The evidence now before me suggests, and largely affirms, another story. That most of the people are true refugees, sometimes from situations too complex for an ignorant Australian official to comprehend in detail across a language barrier. That none of the children were kidnapped, and were loved by their accompanying parents, who sought for them a better world than the one they are fleeing from.
That the boats are leaky because all boats we capture we burn on the beach, in an act of arrogant piracy that endangers the lives of all who come after, who go down to the sea in ships that are cheaply bought and may not survive the voyage. That our attack on the Tampa daunted other vessels from rescue at sea at other times, and people, hundreds of people, therefore died. That our Pacific Solution of tormenting many, many blameless people and their children far from our shores and our news photographers was a waste of money, perhaps no more than five hundred million dollars.
The evidence further suggests that I was wrong, and misinformed, about Woomera. I was misinformed by Philip Ruddock, who has never been there, and lives in a world of his own. It is my belief now that Judge Bhagwati, and even Bob Ellis, are better judges of Woomera because, unlike Philip Ruddock, they have been there, and their assessment of a culture of irrational persecution, emotional torment, beatings, theft, low-level enslavement, routine humiliation and what must be called by its legal definition, child abuse, shames Australia in unprecedented ways before the thinking and watching world.
A couple of years ago, on the opening night of the Olympic Games, I like you was proud to be part of an exuberant, smart and funny and welcoming Australia admired that night, and the following fortnight, by all the world.
Admired no longer.

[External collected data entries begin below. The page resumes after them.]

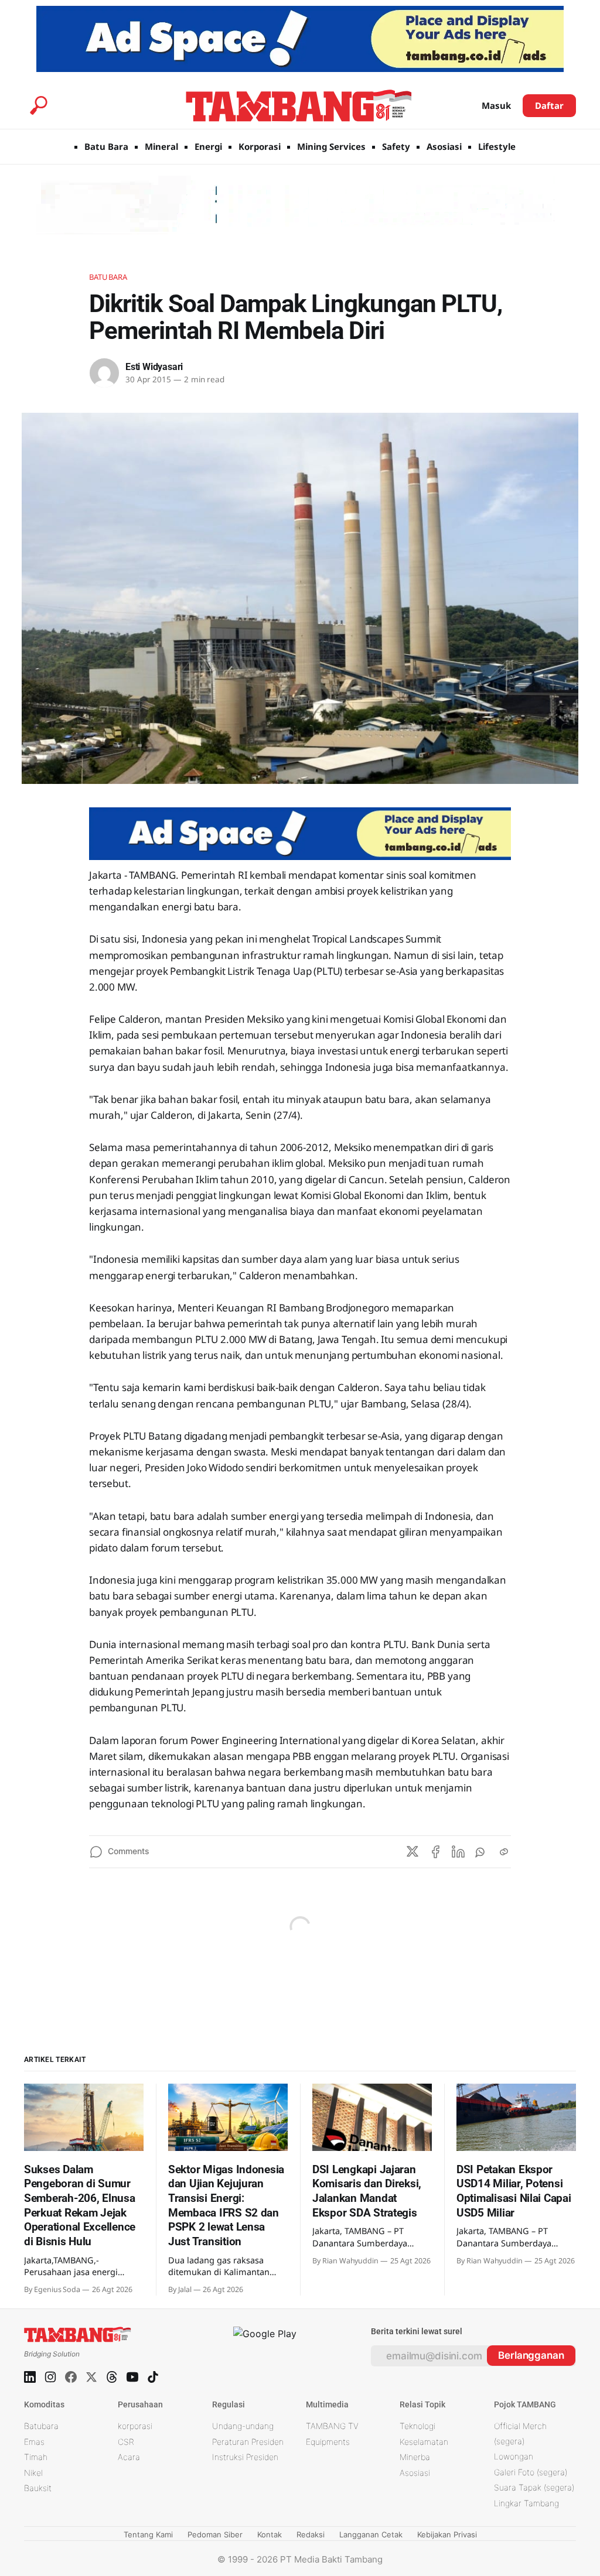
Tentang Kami (148, 2534)
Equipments (328, 2442)
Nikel (33, 2473)
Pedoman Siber (215, 2534)
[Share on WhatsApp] (481, 1852)
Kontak (269, 2534)
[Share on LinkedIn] (458, 1852)
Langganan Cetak (371, 2534)
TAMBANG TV (332, 2426)
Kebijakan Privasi (447, 2534)
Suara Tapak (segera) (534, 2487)
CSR (126, 2442)
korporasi (135, 2426)
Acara (129, 2457)
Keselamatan (424, 2442)
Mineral (161, 146)
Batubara (108, 277)
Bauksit (38, 2488)
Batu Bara (106, 146)
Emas (34, 2442)
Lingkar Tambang (526, 2503)
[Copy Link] (504, 1852)
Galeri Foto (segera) (530, 2472)
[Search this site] (38, 105)
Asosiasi (444, 146)
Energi (208, 146)
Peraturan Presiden (248, 2442)
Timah (35, 2457)
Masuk (496, 105)
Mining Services (331, 146)
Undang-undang (243, 2426)
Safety (396, 146)
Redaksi (310, 2534)
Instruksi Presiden (245, 2457)
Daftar (549, 105)
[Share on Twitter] (412, 1852)
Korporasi (259, 146)
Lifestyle (497, 146)
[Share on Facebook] (435, 1852)
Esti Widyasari (154, 366)
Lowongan (513, 2456)
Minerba (415, 2457)
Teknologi (417, 2426)
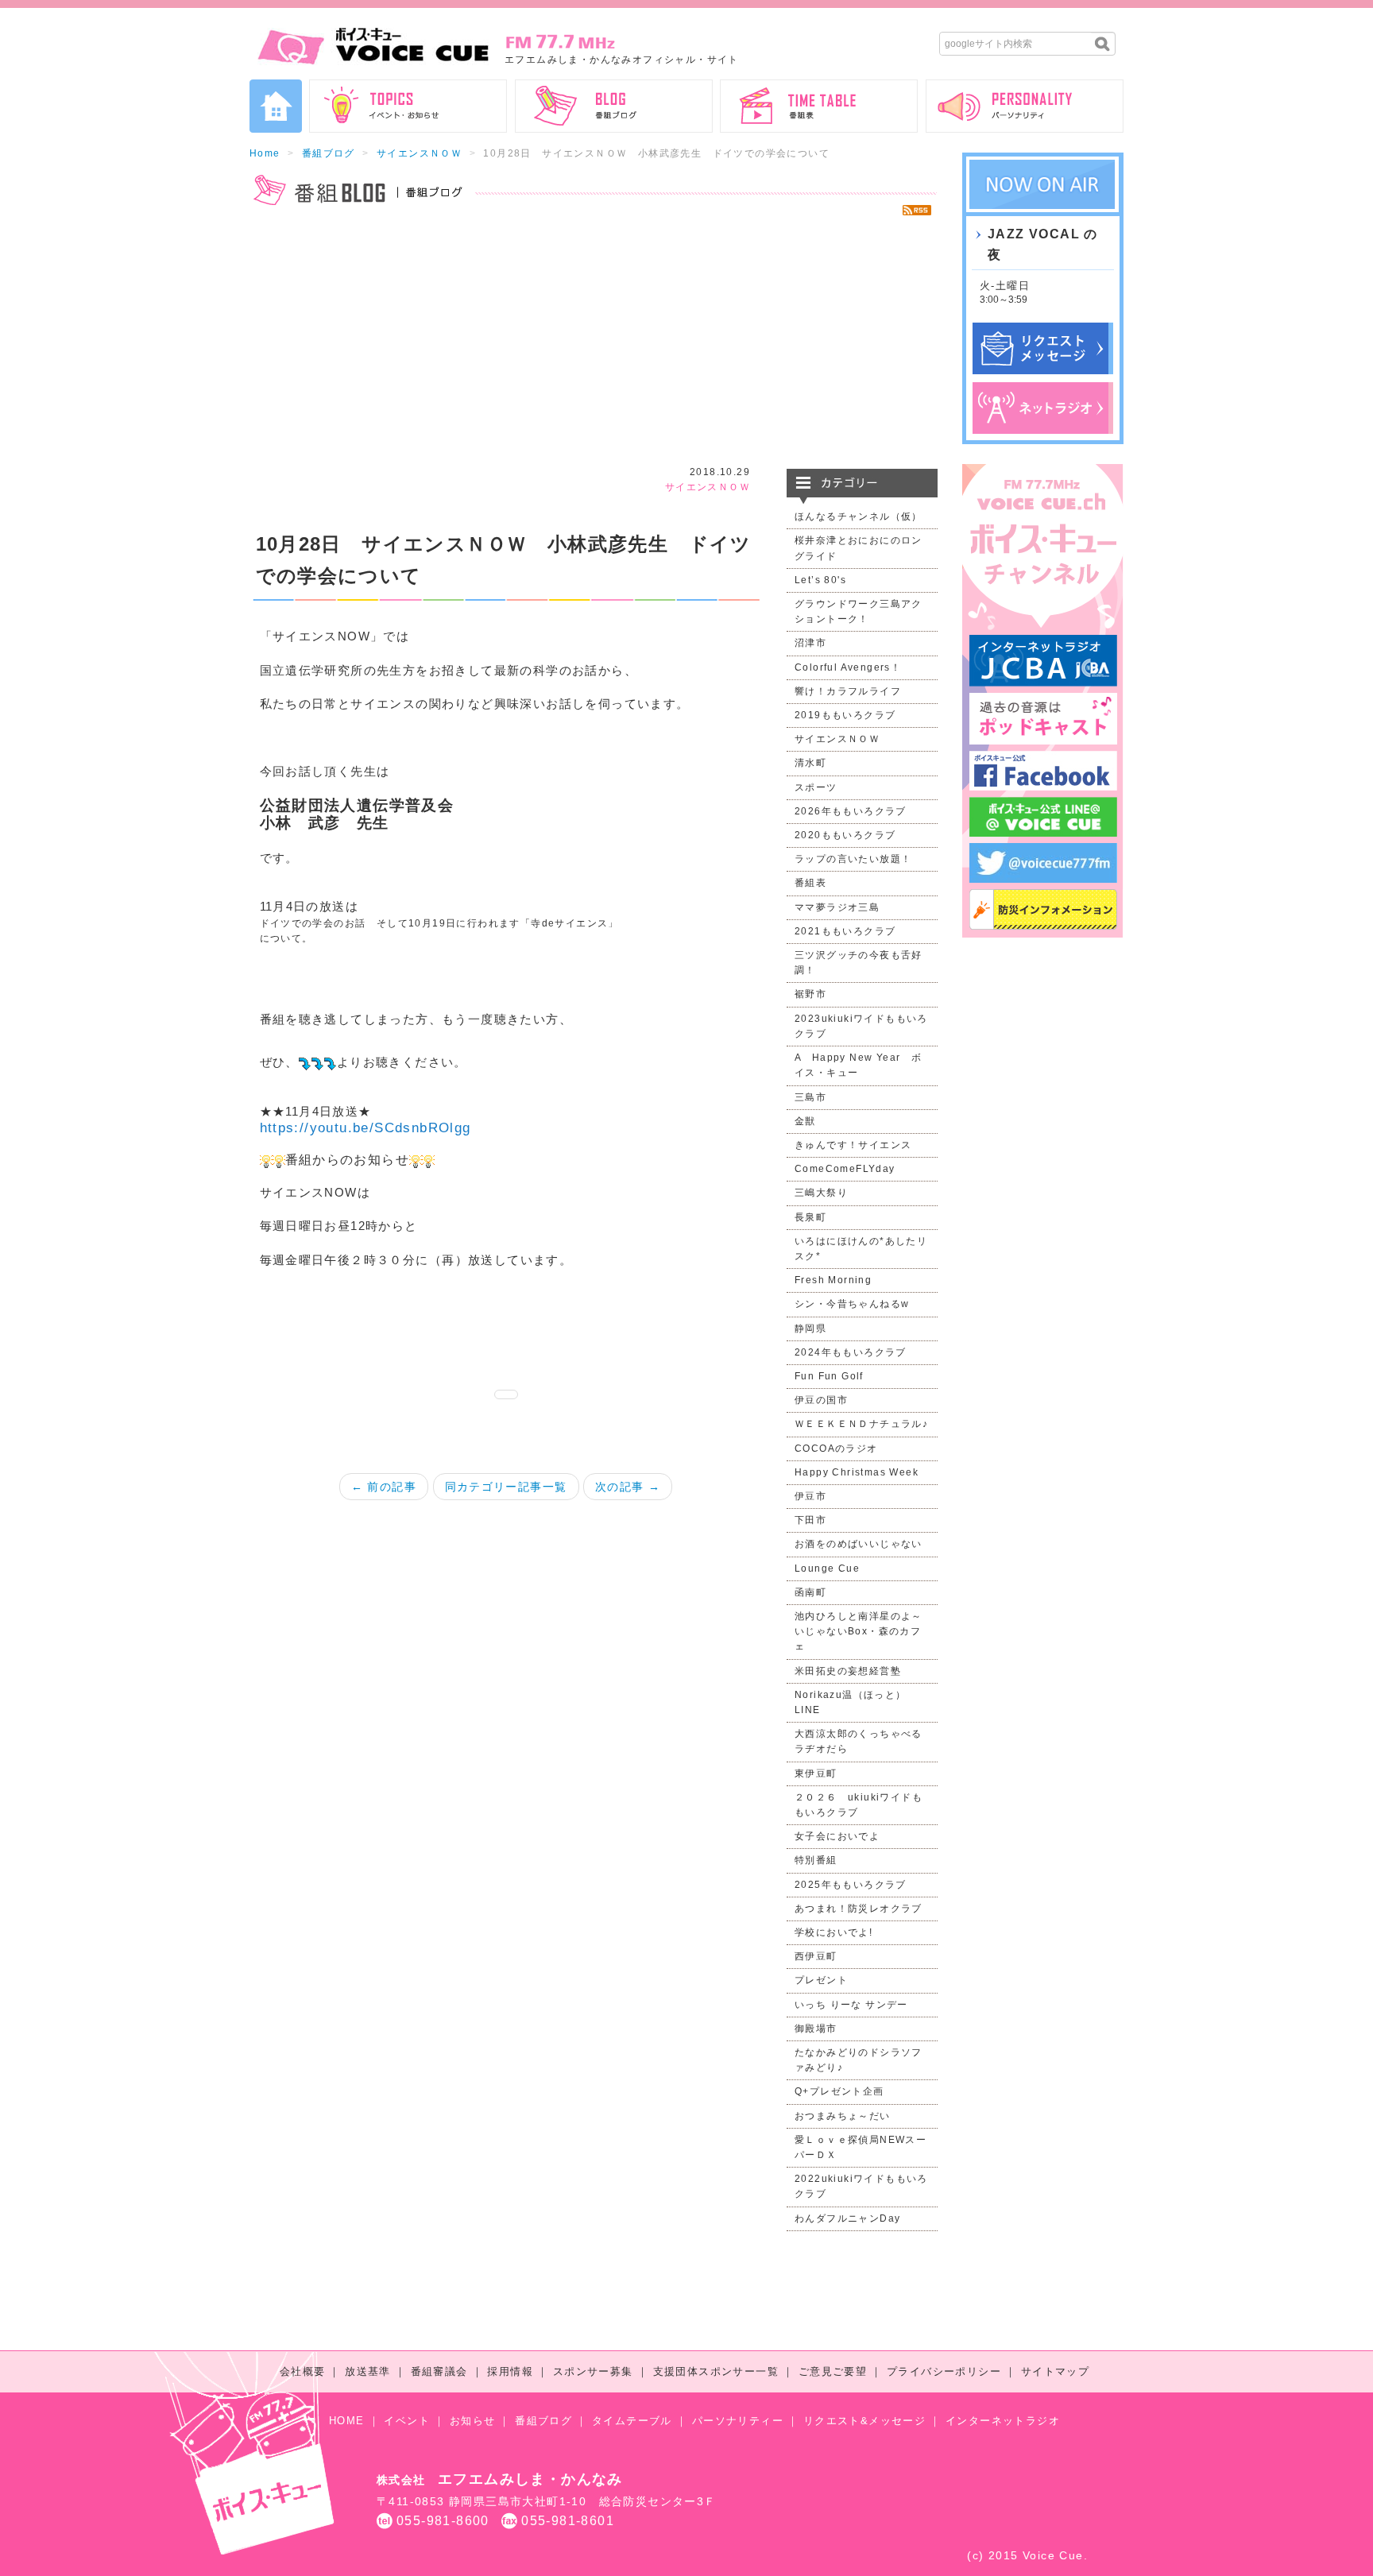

Proud no more.
We have become a country tourists fear, whose Orwellian linguistic renditions of the persecution of the innocent, and the proud embracement of the right to torture, are a laughter and a mockery among thinking people across the world, whose treatment of children evokes the worst of nineteenth century England, and the otiose practices still abounding in Africa and the Asian sub-continent.
I now find this is wrong, and I apologise. My name is John Howard, and this is not my Australia. My name is John Howard, and I say let the children go. Let the mothers go. Let the fathers go. Let the word go forth and the bells ring out and the young intelligent migrants of whatever country feel free to seek their fortune in a better land than those they have fled from. Let them come to Tasmania, where caring neighbourhoods await them, and a civilised people is prepared to embrace them as brothers and sisters and fellow-creatures, fellow-human beings, not supplicant animals weeping and thrashing about in the sea.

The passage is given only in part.